Dislocation des deux coudes, fractures, traumatisme crânien… Un jeune homme oublié dans un télésiège à Bromont s’en est sorti avec plusieurs blessures après une chute d’une dizaine de mètres. Ski Bromont a été condamnée la semaine dernière à lui verser quelque 150 000 $ en indemnisation.

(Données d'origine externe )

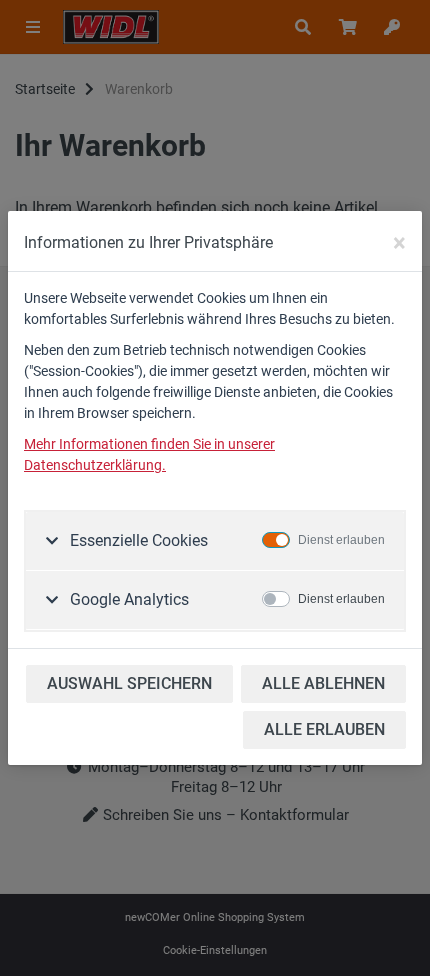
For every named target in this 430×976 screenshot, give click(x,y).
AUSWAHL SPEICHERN (129, 683)
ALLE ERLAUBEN (324, 729)
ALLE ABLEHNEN (323, 683)
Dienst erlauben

Janie Gosselin Janie Gosselin
La Presse

Vincent Jauvin s’apprêtait à faire une dernière descente à vélo, à la fin d’une journée d’août, lorsque le remonte-pente s’est arrêté, le laissant seul, suspendu à 10 mètres du sol. Il n’y avait pas d’autres clients à bord. Le jeune homme, âgé de 23 ans à l’époque, n’avait pas de téléphone cellulaire avec lui.

Exposé au vent, craignant l’hypothermie, il a décidé de tenter d’atteindre un pylône relié à son télésiège par un câble, auquel il s’est agrippé pour se déplacer.

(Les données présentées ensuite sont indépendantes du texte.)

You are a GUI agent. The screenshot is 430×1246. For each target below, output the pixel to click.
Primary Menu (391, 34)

Les mains du jeune homme ont fini par lâcher prise et il est tombé. Des randonneurs lui ont porté secours. Sa chute a entraîné de nombreux maux : commotion cérébrale, dislocation des deux coudes, traumatisme crânien, foulure à une cheville, fêlure de côtes, fracture de trois os du poignet et fracture au plancher de l’orbite de l’œil droit et du nez. Certaines blessures ont laissé des séquelles permanentes. M. Jauvin réclamait 198 545 $.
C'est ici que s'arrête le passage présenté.